We are excited to finally make our first lab visit (our building technician was not amused when I asked him if we could electroplate in the seminar room). He referred us to a lab which is currently not used. So we carry all the stuff over there.

The lab is pretty empty. I even had to go to another lab to ask for some deionized water and some isopropanol for cleaning. We set up the electrode plating setup and fill the tank with the Nickel electrolyte (the “crappy stuff”). I am excited, dutifully wear nitrile gloves and lab goggles, and – under Roland’s observing gaze – put the PCB plate into the tank. One cable is connected to the plate, the other one to the stainless steel electrode in the tank. I start tuning through the different voltage and amp settings at the power source. Roland draws my attention to the bubbles that form on the PCB plate surface and tells me that this is a good sign. We are probably depositing Nickel onto the plate, he says. After a minute or so, he says thinks it should be enough and we switch off the power and take out the plate. It looks weird. Not silver at all. Rather smeary.

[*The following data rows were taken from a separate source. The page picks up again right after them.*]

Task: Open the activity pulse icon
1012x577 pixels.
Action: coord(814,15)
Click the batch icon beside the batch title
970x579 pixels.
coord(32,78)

We try again. More bubbles, no silverish deposition on the plate. We are pretty clueless, so I start running around in the NETZ building searching for people with some solid electrochemistry knowledge. I find Ignatio and bring him to our lab. He also has no idea why we have no Nickel deposition.

Anyway, after a while of systematic testing we found the solution (pun intended): if we used the Nickel electrolyte from Tifoo (the one that can only be shipped to business customers), we manage to get a nice deposition within just about a minute, using the same settings which we used for the other Nickel electrolyte (the one which can be ordered as a private person. The bottles don’t really tell us an awful lot about concentrations or anything. I am sure we could inquire, but for now the most important thing for us to note is that we managed to do Nickel electroplating! It’s just a bit unfortunate that it needs the one that private persons can’t order.